Los investigadores se centran especialmente en la segunda ola de ataques, que causó 16 muertos, ya que parece confirmar la hipótesis de que estas acciones, perpetradas por gendarmes o exgendarmes próximos a la extrema derecha, buscaban desestabilizar al Estado.

"Matar de esta manera, sin motivos, a niños que no suponen ningún obstáculo, además por botines irrisorios (...) no es del bandolerismo clásico", aseguró el jueves Christian de Valkeneer, fiscal general de Lieja (este), quien codirige la investigación.

El resurgimiento de esta investigación, empantanada a lo largo de tres décadas por pistas falsas, vino acompañado desde mediados de octubre de "varios cientos de informaciones" mediante un teléfono especial difundido por televisión, según De Valkeneer.

Tres jóvenes informaron así haber encontrado recientemente armas y municiones con las palabras "gendarmería" en un canal, que los investigadores ya exploraron en 1985 y 1986. Se sospecha que los asesinos abandonaron allí buena parte de su material.

- "Debilidad del Estado" -

Si este caso continúa en la memoria de los belgas más de tres décadas después es porque mostró "una extraordinaria debilidad del Estado belga", estima Jean-Michel Waele, en referencia a la posible implicación de la exgendarmería y a los fallos en la investigación.

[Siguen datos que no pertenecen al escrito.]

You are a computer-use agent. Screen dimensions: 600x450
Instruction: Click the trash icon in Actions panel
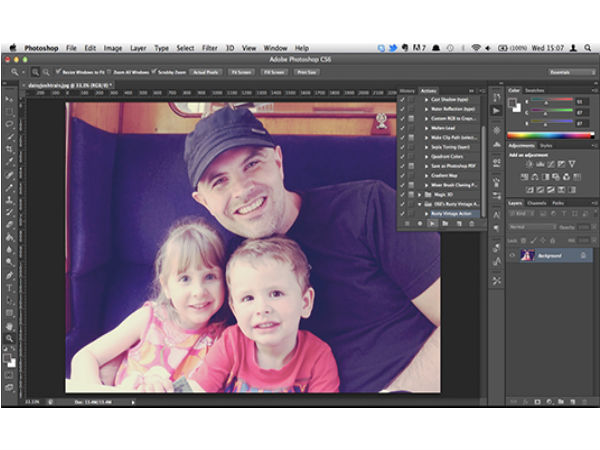[471, 223]
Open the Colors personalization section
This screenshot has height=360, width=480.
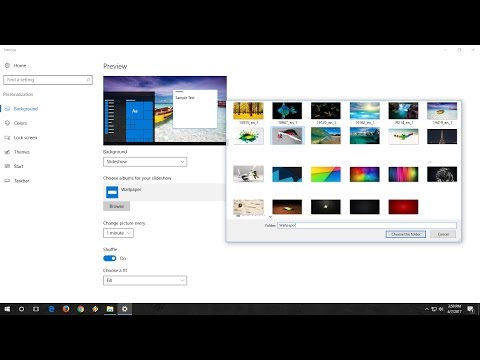[20, 123]
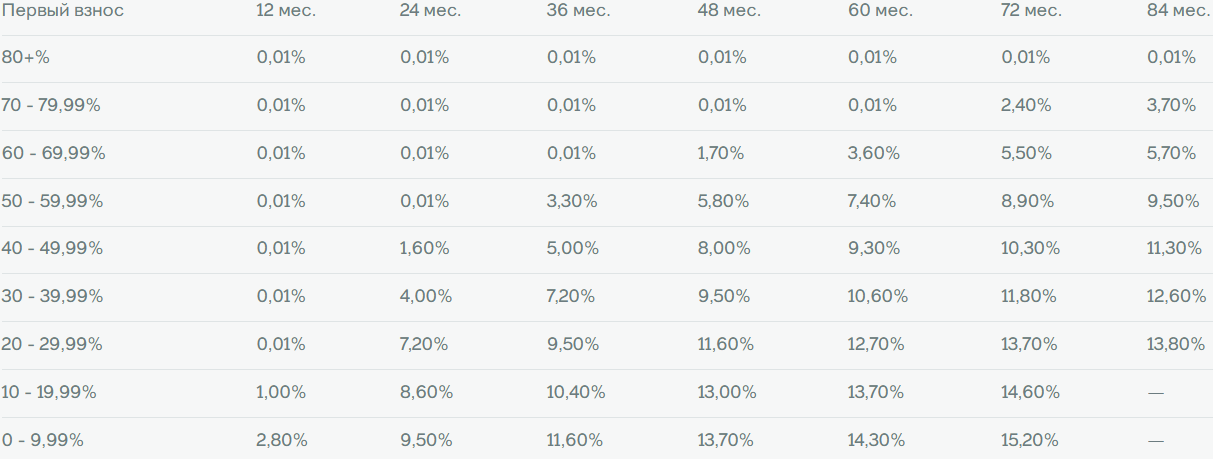The image size is (1213, 459).
Task: Select the 13,80% rate cell
Action: pyautogui.click(x=1176, y=344)
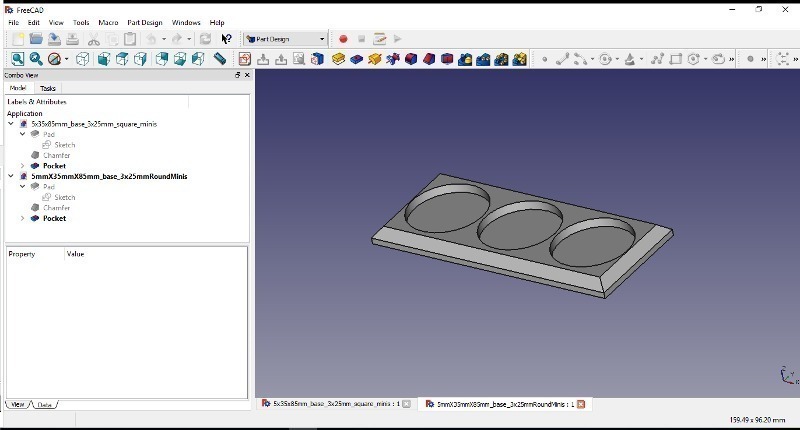Switch to the Data property tab

click(44, 405)
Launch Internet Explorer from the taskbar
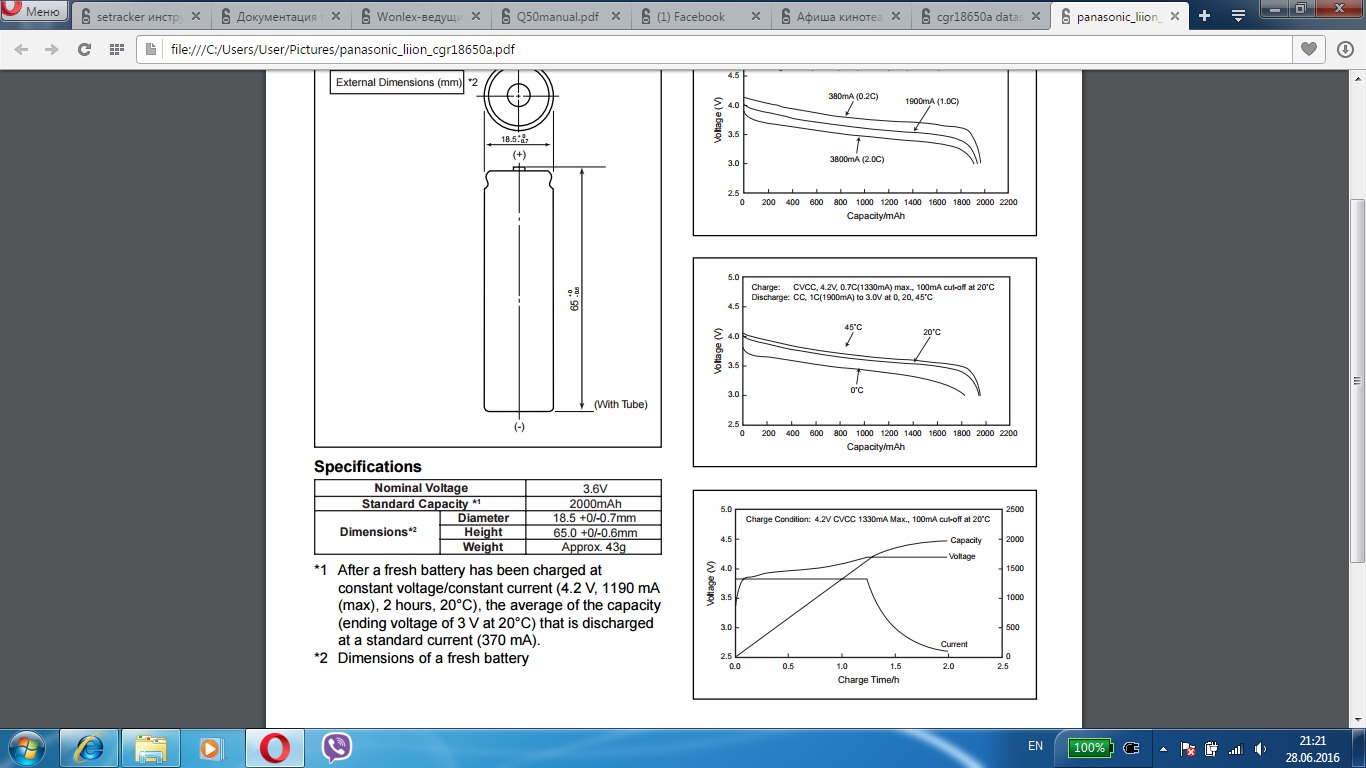1366x768 pixels. click(x=88, y=748)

"Y esto todavía llega a nuestros días", agrega. "El ciudadano no tiene la impresión de que este Estado se ocupa de él y le ayuda a resolver sus problemas", indica el politólogo, que recuerda las importantes competencias que tienen las regiones en Bélgica.

El politólogo establece además un paralelismo con el caso Marc Dutroux, un trágico escándalo de pedofilia que reveló en los años 90 las insospechadas rivalidades entre los servicios de investigación.

Para Patrick Weber, el problema con los asesinatos de Brabante "es que no hemos logrado explicar las cosas, tenemos la impresión de que algunas pistas fueron desechadas más o menos voluntariamente".

Pero "se ha aprendido la lección", según él. "La gendarmería, que era un Estado dentro del Estado, con sus privilegios [...] ya no existe". Desapareció en 2001, fusionada con la policía.